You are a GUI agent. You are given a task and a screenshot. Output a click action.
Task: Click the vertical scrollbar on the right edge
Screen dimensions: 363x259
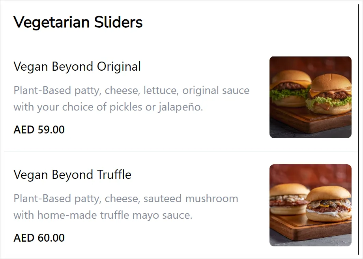point(358,130)
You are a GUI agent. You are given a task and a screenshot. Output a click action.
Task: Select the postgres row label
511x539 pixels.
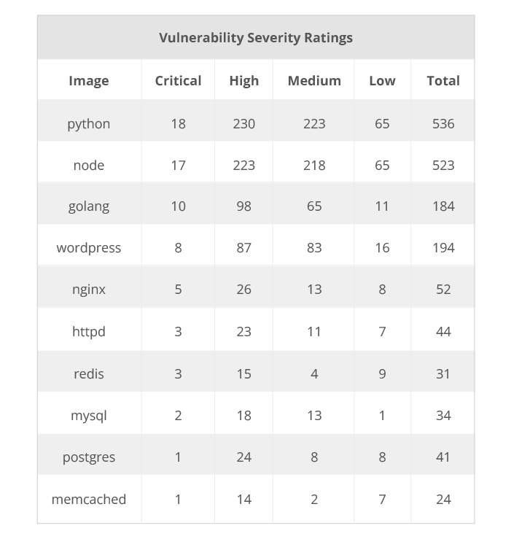(x=89, y=457)
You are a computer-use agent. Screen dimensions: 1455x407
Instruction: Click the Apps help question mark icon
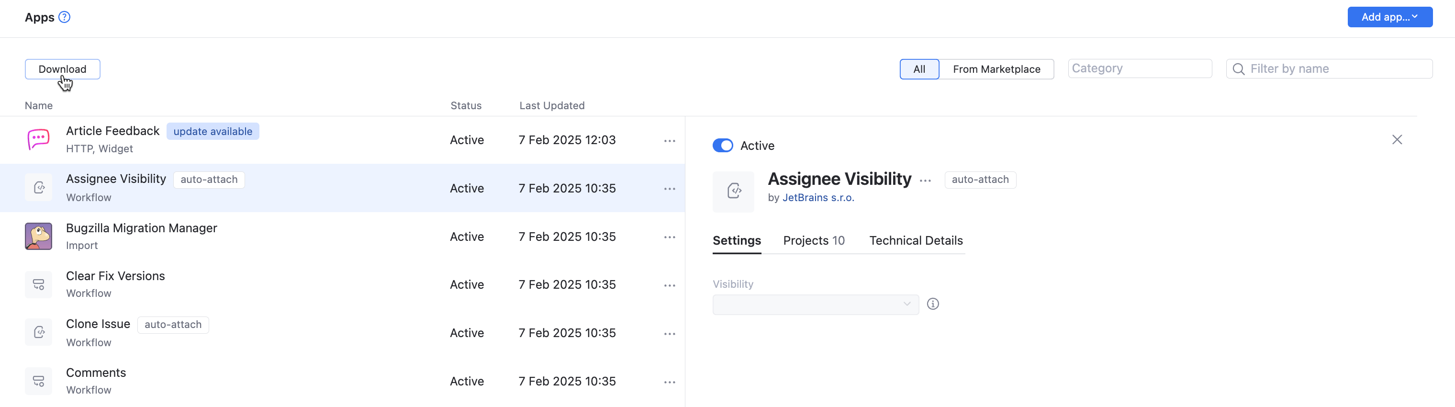tap(64, 17)
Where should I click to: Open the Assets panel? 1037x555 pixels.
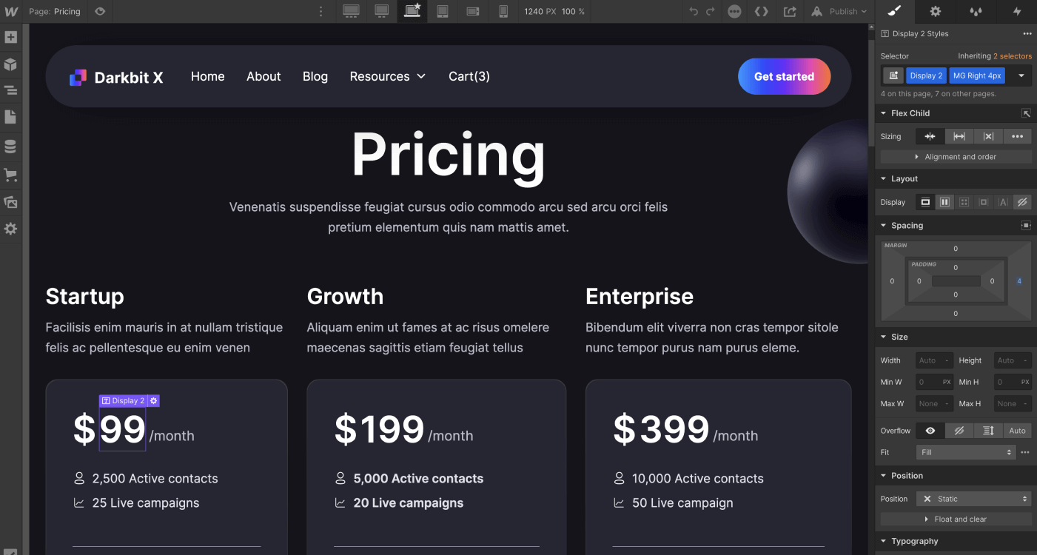click(x=10, y=201)
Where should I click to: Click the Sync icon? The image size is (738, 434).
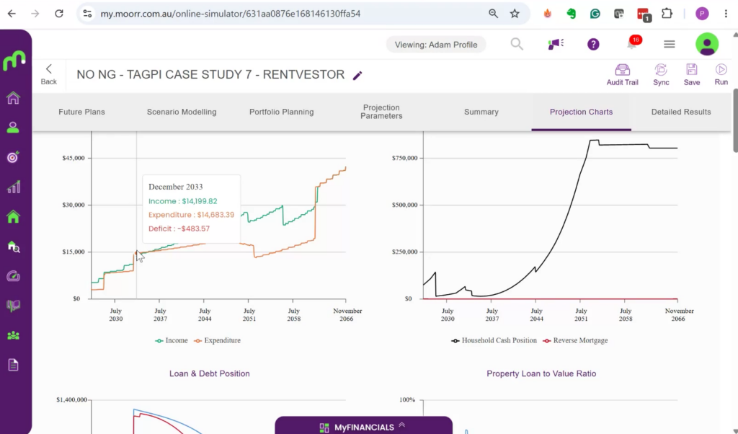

▶ [TASK PROMPT] Return nothing except the lines from the one containing "Screen dimensions: 363x259" through the final line of the data, copied exactly. Leave out all pictures.

▶ [RESPONSE FOR THIS EXERCISE]
Screen dimensions: 363x259
point(358,130)
You are a GUI agent. You are given a task and a screenshot. Output a click action.
Task: Select the postgres row label
511x539 pixels.
(x=89, y=457)
You are a computer-use agent. Screen dimensions: 1455x407
Instruction: Click the Apps help question mark icon
tap(64, 17)
Where should I click to: Open the Assets panel? 1037x555 pixels.
click(x=10, y=201)
Where should I click to: Click the Sync icon? The image size is (738, 434).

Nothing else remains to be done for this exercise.